WORK TASK. Without including any picture, repeat the records below exactly.

Records from a dataset
+===+

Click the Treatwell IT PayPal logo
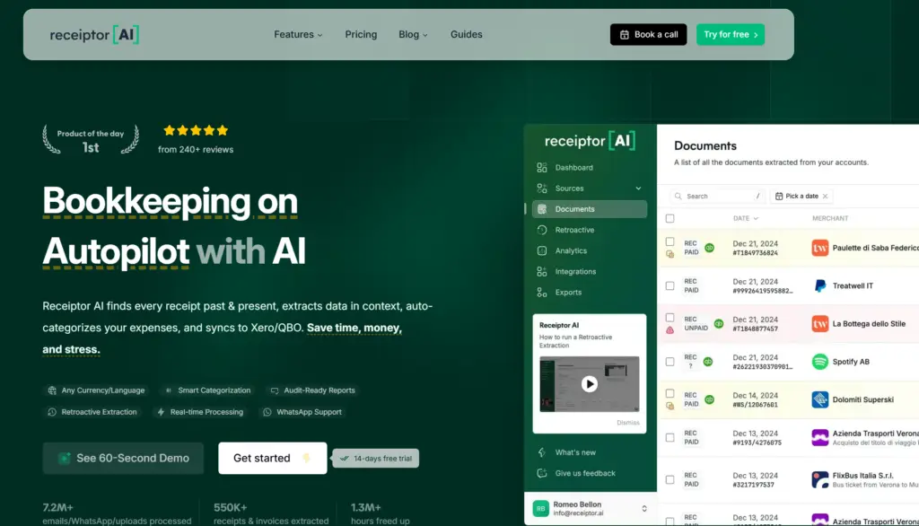 (x=819, y=285)
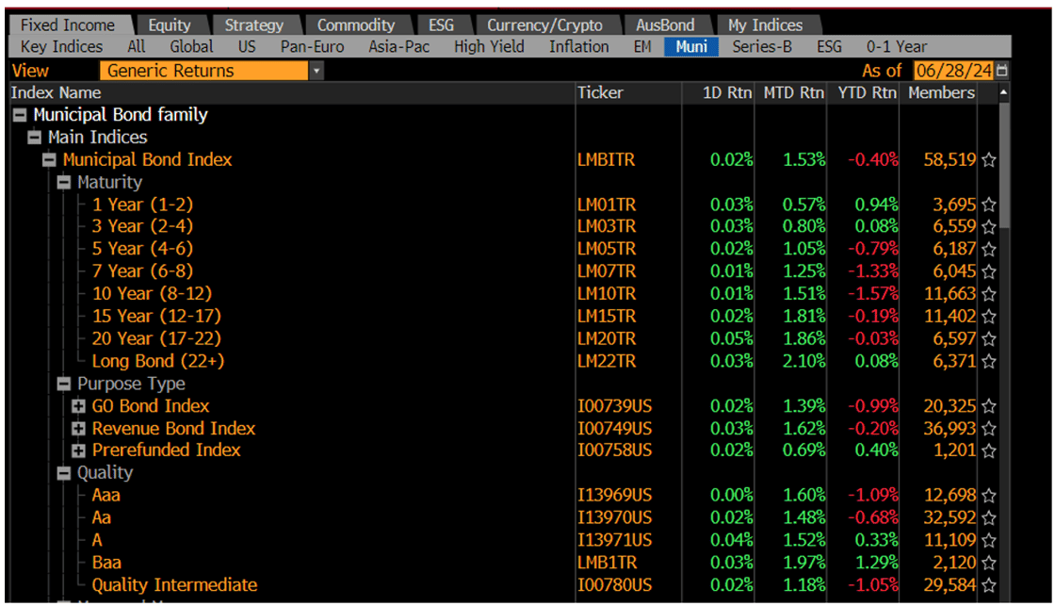The width and height of the screenshot is (1055, 606).
Task: Select the Inflation filter
Action: point(577,46)
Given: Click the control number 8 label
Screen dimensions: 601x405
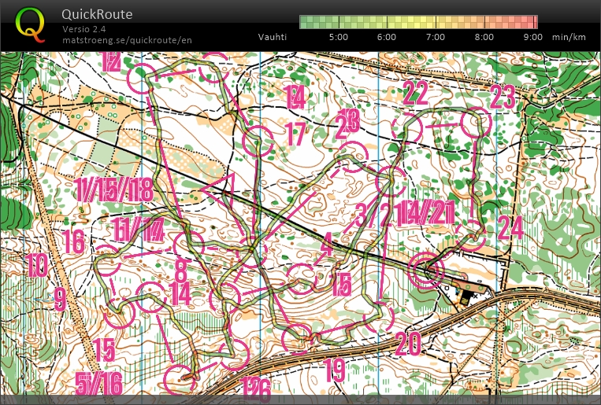Looking at the screenshot, I should pos(180,272).
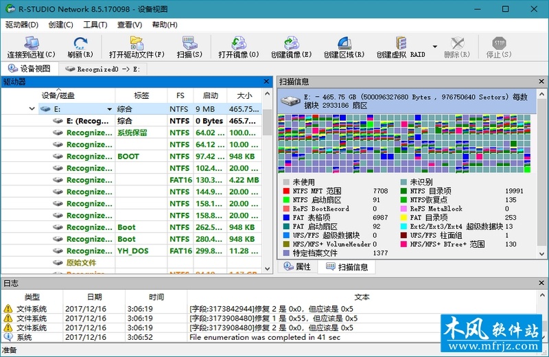Sort by the 大小 column header
Viewport: 549px width, 357px height.
click(244, 95)
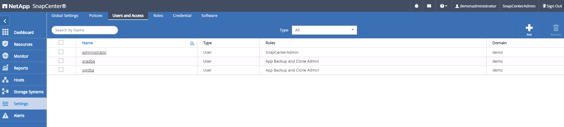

+===+

WRITTEN ANSWER.
Click the Treatwell IT PayPal logo
 (x=819, y=285)
The width and height of the screenshot is (1055, 606).
Task: Select the Inflation filter
Action: point(577,46)
Given: Click the control number 8 label
Screen dimensions: 601x405
Looking at the screenshot, I should pos(180,272).
Sort by the 大小 column header
Viewport: 549px width, 357px height.
click(244, 95)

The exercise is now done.